Новые мысли и новая форма лежат в самих пьесах Чехова. Нужно время, чтобы их обнаружить. Чехов не мог не прийти к нам молодым и одухотворенным мечтателем, мудрым другом, строгим судьей и учителем, чтобы помочь правнукам Астрова и Вершинина, дяди Вани и трех сестер еще больше любить жизнь, еще лучше украсить ее, еще смелее мечтать о «небе в алмазах».

Я всегда знал, что буду ставить Чехова. Я не мог его не поставить. И это был самый радостный, но и самый ответственный экзамен на право считать себя современным режиссером. И я не считаю случайным в своей творческой биографии тот факт, что пришел к Чехову через встречи с Достоевским, Горьким, Грибоедовым, а еще раньше — с Островским, Чернышевским, Салтыковым-Щедриным.

Итак, перед нами был великий эталон — спектакль Вл. И. Немировича-Данченко, ставший кульминацией в творчестве Московского Художественного театра. И тем не менее мы решились на эту встречу. Не для того, чтобы переиграть классический спектакль. А потому, что понимали: Чехов очень нужен нам сегодня, просто необходим. Я не могу назвать ни одного драматурга, который с таким темпераментом, с такой силой стремился бы к преобразованию человеческой души, к пробуждению лучшего в человеке. Поэтичность жизни, о которой мечтал Чехов, его гражданский гнев против мещанства, пошлости, которые душат эту мечту, делают его пьесы по силе воздействия равными разве только пьесам Шекспира.

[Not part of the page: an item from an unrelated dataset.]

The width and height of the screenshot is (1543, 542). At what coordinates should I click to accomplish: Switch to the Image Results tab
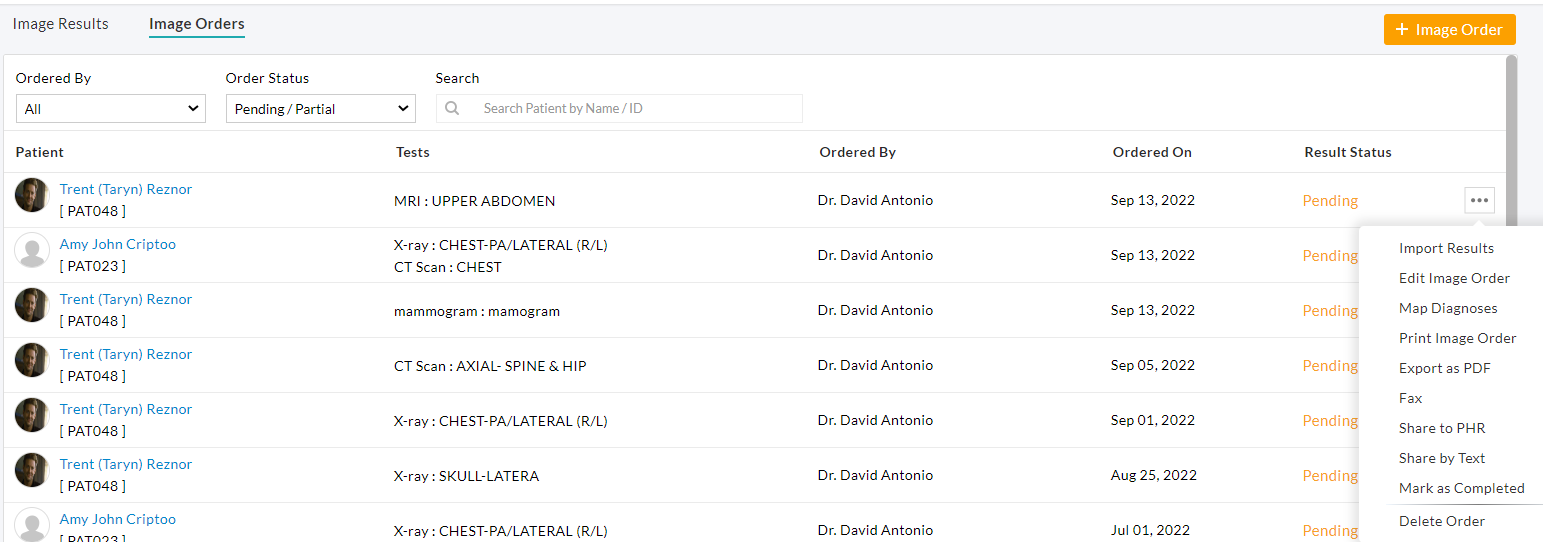61,24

Почему из всех чеховских пьес мы выбрали именно «Три сестры»? Мне казалось, что тема трагического бездействия с особой остротой звучит в наш век — век активного творческого вмешательства в жизнь. И, чем приятнее, добрее, прекраснодушнее будут герои пьесы, тем страшнее прозвучит тема душевного их паралича. И, рассказывая сегодня о неосуществленной мечте чеховских героев, о крушении их идеалов, мне хотелось передать трагизм свершившегося с ними, потому что «Три сестры» — произведение трагическое. Акварель, полутона — лишь средство, а главное — гражданский гнев писателя и его любовь к человеку, здесь градус авторского отношения к действительности очень высок.

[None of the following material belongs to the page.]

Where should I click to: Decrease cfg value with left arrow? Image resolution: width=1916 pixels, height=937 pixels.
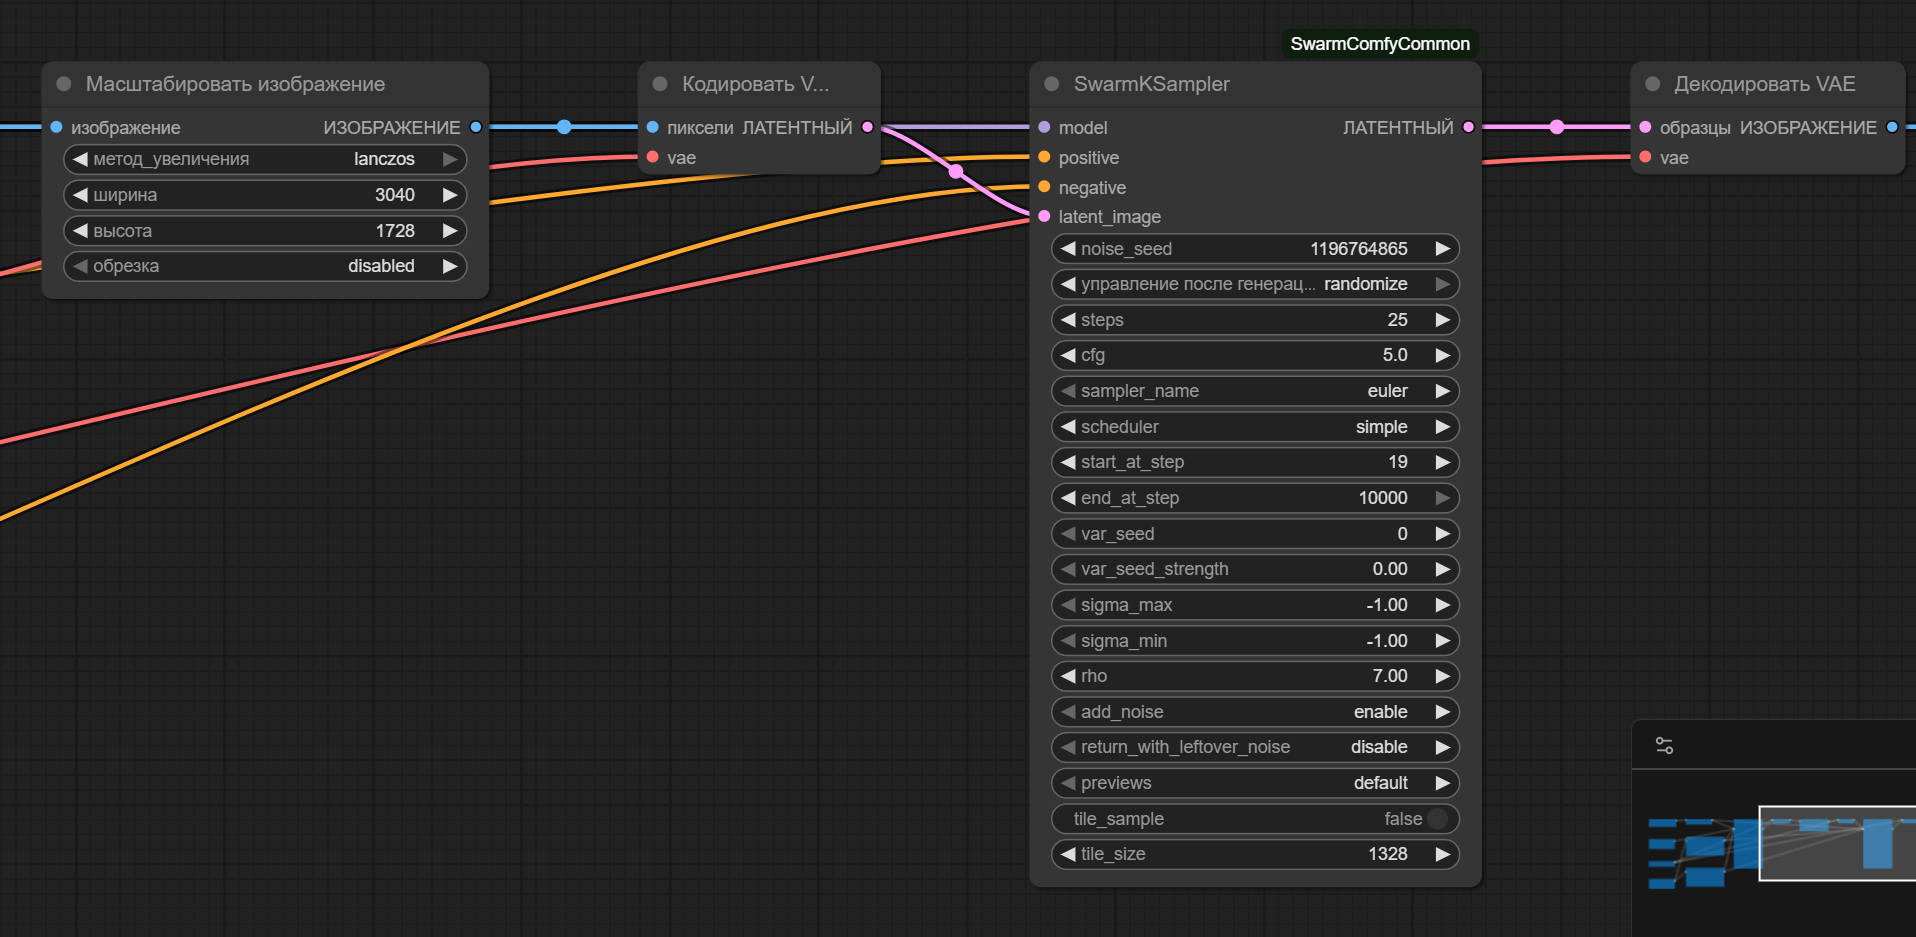pos(1068,355)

Возьмем, к примеру, четвертый акт. Он всегда игрался как грустная, задумчивая элегия. Было немного тревожно, необъяснимо жаль чего-то уходящего. Но нам казалось, что пьеса может прозвучать уже иначе, что выстрел, как и реплика «Одним бароном меньше», — это и есть тот главный эмоциональный удар, смысловой акцент, ради которых, может быть, и написана пьеса. Ведь Тузенбаха убивает не Соленый, его убивает круговое равнодушие, безмолвное царство молчания. Не физическая смерть ужасна — страшно умирание моральное, духовное. Вот какого нового трагического аккорда мы добивались в финале.

Сегодня трагизм свершившегося должен был прозвучать еще страшнее, с еще большей рельефностью, чем прежде. Поэтичность жизни и зло, которое противостояло мечте человека, — это сочетание мы стремились выявить в произведении как можно острее.

Приступая к работе над пьесой, мы в полной мере отдавали себе отчет в том, какой невероятной сложности задачу перед собой ставим. Кроме обязательного условия — прочитать классическое произведение с наших сегодняшних позиций — перед нами стояло и другое: Чехов был новатором в драматургии не только в том смысле, что создал нечто новое для того времени, когда его пьесы писались. Он требует для своего сценического воплощения выразительных средств, новых именно для того времени, когда та или иная его пьеса ставится.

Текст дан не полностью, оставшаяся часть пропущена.